• [What you have to do]
Return every entry in full, with no alterations.

#####

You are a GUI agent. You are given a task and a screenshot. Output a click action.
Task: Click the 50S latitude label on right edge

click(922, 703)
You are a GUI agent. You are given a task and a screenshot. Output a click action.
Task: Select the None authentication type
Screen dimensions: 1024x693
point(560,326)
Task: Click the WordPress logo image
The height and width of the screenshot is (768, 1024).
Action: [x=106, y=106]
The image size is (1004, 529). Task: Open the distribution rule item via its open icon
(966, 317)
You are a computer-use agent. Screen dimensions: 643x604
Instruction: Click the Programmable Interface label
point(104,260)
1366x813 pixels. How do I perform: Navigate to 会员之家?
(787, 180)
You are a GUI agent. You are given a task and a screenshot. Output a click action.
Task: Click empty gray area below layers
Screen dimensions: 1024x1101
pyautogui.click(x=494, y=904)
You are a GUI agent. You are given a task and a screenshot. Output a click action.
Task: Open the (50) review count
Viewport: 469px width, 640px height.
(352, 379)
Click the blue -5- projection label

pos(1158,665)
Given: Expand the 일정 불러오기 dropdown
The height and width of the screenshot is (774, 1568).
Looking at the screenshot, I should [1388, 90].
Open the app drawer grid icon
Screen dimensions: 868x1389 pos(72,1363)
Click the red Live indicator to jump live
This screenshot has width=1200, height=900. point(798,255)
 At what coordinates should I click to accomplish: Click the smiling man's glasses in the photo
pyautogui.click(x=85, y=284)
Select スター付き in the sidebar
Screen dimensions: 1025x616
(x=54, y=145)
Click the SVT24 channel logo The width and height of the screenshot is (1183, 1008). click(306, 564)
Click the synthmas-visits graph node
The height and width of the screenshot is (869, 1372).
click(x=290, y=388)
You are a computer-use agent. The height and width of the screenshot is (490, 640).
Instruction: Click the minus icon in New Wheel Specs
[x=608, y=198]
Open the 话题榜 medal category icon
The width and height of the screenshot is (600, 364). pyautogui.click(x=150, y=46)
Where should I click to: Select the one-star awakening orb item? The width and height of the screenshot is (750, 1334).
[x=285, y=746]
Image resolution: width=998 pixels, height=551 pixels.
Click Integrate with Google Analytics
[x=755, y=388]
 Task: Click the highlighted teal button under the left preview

#####

• [Response to the task]
You are a GUI agent. You are given a task and a screenshot. Output a click action.
Task: Click the 50S latitude label on right edge

click(922, 703)
You are a GUI agent. You are given a task and a screenshot. Output a click action.
Task: Select the None authentication type
Screen dimensions: 1024x693
point(560,326)
Task: Click the WordPress logo image
The height and width of the screenshot is (768, 1024).
Action: [x=106, y=106]
The image size is (1004, 529). Task: Open the distribution rule item via its open icon
(966, 317)
You are a computer-use agent. Screen dimensions: 643x604
Instruction: Click the Programmable Interface label
point(104,260)
1366x813 pixels. How do I perform: Navigate to 会员之家?
(787, 180)
You are a GUI agent. You are given a task and a screenshot. Output a click action.
Task: Click empty gray area below layers
Screen dimensions: 1024x1101
pyautogui.click(x=494, y=904)
You are a GUI agent. You are given a task and a screenshot. Output a click action.
Task: Open the (50) review count
Viewport: 469px width, 640px height.
(352, 379)
Click the blue -5- projection label

pos(1158,665)
Given: Expand the 일정 불러오기 dropdown
The height and width of the screenshot is (774, 1568).
Looking at the screenshot, I should [1388, 90].
Open the app drawer grid icon
Screen dimensions: 868x1389 pos(72,1363)
Click the red Live indicator to jump live
This screenshot has width=1200, height=900. point(798,255)
 At what coordinates should I click to accomplish: Click the smiling man's glasses in the photo
pyautogui.click(x=85, y=284)
Select スター付き in the sidebar
Screen dimensions: 1025x616
(x=54, y=145)
Click the SVT24 channel logo The width and height of the screenshot is (1183, 1008). click(306, 564)
Click the synthmas-visits graph node
The height and width of the screenshot is (869, 1372).
click(x=290, y=388)
You are a computer-use agent. The height and width of the screenshot is (490, 640).
Instruction: Click the minus icon in New Wheel Specs
[x=608, y=198]
Open the 话题榜 medal category icon
The width and height of the screenshot is (600, 364). pyautogui.click(x=150, y=46)
Where should I click to: Select the one-star awakening orb item? The width and height of the screenshot is (750, 1334).
[x=285, y=746]
Image resolution: width=998 pixels, height=551 pixels.
Click Integrate with Google Analytics
[x=755, y=388]
 Task: Click the highlighted teal button under the left preview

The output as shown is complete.